::: Entries shown
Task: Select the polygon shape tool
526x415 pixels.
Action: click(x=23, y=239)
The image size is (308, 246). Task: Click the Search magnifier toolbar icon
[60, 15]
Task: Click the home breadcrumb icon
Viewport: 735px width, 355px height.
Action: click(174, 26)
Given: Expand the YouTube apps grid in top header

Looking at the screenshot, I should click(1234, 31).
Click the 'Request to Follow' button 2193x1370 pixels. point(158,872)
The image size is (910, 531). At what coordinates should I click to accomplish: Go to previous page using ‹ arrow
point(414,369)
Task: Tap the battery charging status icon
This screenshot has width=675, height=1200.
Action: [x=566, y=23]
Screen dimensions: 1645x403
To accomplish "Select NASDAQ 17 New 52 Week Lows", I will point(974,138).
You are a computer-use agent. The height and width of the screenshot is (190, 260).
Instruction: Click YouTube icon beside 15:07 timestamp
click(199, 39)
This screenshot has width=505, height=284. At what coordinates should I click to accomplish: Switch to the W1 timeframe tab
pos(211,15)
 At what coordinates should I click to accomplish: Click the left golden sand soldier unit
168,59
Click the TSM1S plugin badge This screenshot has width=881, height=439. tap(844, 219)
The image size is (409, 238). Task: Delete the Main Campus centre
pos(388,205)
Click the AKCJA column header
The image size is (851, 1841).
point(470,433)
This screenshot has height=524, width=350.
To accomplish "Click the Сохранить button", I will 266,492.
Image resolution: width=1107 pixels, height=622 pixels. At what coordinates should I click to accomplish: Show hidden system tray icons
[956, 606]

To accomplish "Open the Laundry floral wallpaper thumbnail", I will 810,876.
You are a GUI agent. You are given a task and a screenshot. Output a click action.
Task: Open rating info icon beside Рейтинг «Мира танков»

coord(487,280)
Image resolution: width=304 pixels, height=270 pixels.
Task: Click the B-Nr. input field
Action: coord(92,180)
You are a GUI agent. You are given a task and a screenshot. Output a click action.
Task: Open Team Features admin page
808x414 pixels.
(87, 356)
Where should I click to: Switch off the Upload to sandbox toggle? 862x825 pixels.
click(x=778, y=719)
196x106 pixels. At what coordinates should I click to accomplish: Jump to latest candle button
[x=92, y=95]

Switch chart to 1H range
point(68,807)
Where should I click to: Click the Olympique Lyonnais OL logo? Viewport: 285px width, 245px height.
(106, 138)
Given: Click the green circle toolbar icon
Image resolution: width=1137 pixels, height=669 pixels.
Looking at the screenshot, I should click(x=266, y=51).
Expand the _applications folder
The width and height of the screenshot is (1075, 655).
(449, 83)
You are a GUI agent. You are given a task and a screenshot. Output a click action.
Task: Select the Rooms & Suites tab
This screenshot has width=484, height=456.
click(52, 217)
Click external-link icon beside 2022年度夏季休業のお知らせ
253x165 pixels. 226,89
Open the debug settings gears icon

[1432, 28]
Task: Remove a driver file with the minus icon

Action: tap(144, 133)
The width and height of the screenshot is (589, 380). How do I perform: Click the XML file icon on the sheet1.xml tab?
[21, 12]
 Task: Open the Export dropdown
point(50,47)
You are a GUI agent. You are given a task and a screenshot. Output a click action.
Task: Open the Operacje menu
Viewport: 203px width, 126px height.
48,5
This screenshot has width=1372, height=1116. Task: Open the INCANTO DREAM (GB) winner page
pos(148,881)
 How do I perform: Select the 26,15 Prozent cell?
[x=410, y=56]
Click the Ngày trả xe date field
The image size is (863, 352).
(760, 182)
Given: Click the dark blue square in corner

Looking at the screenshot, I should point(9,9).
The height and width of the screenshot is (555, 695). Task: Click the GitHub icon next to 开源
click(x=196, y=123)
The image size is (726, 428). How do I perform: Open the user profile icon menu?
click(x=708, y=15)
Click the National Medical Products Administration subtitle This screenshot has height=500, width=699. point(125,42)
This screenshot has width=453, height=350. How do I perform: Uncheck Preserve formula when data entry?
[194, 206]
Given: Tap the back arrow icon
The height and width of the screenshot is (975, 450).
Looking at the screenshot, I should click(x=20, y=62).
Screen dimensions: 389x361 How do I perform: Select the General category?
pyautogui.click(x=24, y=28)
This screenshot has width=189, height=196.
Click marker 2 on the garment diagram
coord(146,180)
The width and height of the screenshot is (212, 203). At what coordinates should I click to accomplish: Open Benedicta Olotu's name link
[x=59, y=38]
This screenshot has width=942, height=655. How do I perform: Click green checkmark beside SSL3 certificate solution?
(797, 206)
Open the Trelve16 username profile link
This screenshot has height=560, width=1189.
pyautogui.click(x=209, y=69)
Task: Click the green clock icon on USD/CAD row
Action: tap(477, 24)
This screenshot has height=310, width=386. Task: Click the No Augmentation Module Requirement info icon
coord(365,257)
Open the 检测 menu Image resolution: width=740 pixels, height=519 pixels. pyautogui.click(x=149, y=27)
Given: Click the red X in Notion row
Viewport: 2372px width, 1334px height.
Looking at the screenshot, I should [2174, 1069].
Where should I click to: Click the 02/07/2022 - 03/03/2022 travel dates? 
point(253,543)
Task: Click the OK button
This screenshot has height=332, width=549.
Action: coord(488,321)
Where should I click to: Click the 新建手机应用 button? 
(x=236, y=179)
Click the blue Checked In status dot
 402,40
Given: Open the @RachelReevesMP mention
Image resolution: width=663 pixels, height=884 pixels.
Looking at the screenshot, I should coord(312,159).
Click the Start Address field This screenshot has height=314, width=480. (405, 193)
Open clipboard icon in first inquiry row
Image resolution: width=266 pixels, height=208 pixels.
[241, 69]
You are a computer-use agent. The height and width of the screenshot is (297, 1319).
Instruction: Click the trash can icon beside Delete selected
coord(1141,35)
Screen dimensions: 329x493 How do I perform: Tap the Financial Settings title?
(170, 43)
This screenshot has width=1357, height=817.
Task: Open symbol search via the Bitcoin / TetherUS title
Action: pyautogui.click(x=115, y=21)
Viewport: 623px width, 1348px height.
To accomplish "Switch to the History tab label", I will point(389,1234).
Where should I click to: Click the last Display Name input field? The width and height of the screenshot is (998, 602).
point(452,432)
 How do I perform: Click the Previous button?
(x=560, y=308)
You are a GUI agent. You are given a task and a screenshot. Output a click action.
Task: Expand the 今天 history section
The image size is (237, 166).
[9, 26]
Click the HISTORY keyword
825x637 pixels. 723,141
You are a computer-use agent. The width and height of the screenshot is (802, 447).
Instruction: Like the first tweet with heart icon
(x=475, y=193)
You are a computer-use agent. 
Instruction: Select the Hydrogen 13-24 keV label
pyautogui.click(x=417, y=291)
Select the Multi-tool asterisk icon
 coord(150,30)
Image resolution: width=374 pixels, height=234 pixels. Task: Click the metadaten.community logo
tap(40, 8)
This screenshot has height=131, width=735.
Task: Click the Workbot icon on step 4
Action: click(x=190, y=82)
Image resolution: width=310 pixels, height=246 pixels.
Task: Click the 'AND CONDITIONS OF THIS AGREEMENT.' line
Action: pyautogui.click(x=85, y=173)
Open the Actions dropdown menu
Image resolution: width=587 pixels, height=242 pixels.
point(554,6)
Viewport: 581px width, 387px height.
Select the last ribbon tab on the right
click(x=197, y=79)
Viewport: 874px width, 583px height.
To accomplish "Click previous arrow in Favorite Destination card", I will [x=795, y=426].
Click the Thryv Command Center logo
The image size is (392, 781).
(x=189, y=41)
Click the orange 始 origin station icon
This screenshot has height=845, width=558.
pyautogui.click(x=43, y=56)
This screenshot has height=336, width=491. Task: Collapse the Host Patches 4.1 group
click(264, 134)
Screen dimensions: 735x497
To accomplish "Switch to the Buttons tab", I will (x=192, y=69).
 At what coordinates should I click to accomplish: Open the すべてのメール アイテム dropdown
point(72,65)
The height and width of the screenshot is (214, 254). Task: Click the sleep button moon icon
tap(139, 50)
::::::
Your goal: Looking at the entries above, work out how many lines contain "computer", then reply with that number and no other words.

Response box: 4